Para que se pueda sancionar a estos medios de comunicación que no cumplen las normativas de ley, se necesita una institución más comprometida con el periodismo que con los periodistas. Ésta debe llamar a la ciudadanía a denunciar ante el MTC, y ésta debe sancionar y exhortar a que estas empresas cumplan con la ley en beneficio de la sociedad.

La sociedad civil deberá ser la encargada de vigilar las acciones de los medios de comunicación escrito, televisivo, radial e internet.

Al respecto las instituciones que defienden el periodismo deberían apostar por invertir en tecnología e inteligencia artificial para ayudar a los periodistas que realizan Fact-checking a que cumplan con la labor de combatir la desinformación.

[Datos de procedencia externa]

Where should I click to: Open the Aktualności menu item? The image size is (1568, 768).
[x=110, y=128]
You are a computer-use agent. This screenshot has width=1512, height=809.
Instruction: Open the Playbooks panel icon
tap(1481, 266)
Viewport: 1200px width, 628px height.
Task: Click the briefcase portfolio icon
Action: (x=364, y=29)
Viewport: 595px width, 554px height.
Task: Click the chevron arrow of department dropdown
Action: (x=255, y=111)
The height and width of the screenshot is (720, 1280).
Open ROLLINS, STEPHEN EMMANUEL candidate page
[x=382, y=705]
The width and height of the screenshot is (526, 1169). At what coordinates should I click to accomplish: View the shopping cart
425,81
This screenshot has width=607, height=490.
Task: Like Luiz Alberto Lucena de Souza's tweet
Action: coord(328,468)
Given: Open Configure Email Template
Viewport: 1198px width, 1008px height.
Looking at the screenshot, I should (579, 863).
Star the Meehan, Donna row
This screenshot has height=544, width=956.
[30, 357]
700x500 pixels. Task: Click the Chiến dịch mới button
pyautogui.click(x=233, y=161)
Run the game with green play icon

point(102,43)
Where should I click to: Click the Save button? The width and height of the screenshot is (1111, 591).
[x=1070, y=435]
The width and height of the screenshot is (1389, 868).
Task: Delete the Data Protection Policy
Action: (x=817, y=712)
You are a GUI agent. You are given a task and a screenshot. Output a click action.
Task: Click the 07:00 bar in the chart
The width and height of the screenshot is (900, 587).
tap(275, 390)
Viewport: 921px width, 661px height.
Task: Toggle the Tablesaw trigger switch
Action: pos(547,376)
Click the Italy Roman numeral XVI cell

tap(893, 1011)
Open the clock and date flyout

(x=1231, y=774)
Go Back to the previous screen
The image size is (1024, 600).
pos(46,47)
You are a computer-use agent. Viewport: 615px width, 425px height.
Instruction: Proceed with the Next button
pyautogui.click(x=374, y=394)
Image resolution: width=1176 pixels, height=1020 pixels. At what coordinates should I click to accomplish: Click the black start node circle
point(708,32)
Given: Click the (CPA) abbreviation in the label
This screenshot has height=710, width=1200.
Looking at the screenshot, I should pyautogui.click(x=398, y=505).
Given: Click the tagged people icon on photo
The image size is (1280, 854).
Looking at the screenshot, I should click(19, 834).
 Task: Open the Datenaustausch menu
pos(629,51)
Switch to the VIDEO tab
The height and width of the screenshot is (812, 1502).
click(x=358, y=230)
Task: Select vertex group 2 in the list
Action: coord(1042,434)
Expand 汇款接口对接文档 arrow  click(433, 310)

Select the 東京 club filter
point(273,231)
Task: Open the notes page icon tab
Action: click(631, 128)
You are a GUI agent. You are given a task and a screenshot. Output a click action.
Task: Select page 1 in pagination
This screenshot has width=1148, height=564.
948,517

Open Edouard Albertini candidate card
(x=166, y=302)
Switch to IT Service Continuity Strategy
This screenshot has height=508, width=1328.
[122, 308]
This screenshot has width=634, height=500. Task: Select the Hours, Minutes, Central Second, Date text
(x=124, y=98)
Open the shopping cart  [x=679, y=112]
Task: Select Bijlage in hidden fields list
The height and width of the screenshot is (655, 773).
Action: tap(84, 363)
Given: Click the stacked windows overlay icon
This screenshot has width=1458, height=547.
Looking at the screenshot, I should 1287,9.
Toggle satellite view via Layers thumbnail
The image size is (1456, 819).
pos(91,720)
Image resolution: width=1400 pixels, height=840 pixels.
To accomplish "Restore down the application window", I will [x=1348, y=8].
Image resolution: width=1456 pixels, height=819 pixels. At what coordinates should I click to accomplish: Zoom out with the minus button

En países de Europa, Asia, Indonesia y Estados Unidos la inteligencia artificial se viene utilizando de manera considerable para el desarrollo de tecnologías que ayuden a combatir la desinformación.
En nuestro país ya existen plataformas dedicadas al análisis de la información emitida por los medios de comunicación, esto se hace a través del Fact-checking. Inclusive están en construcción aplicaciones digitales que utilizan machine-learning e inteligencia artificial para combatir la desinformación con algoritmos de búsqueda y retroalimentación.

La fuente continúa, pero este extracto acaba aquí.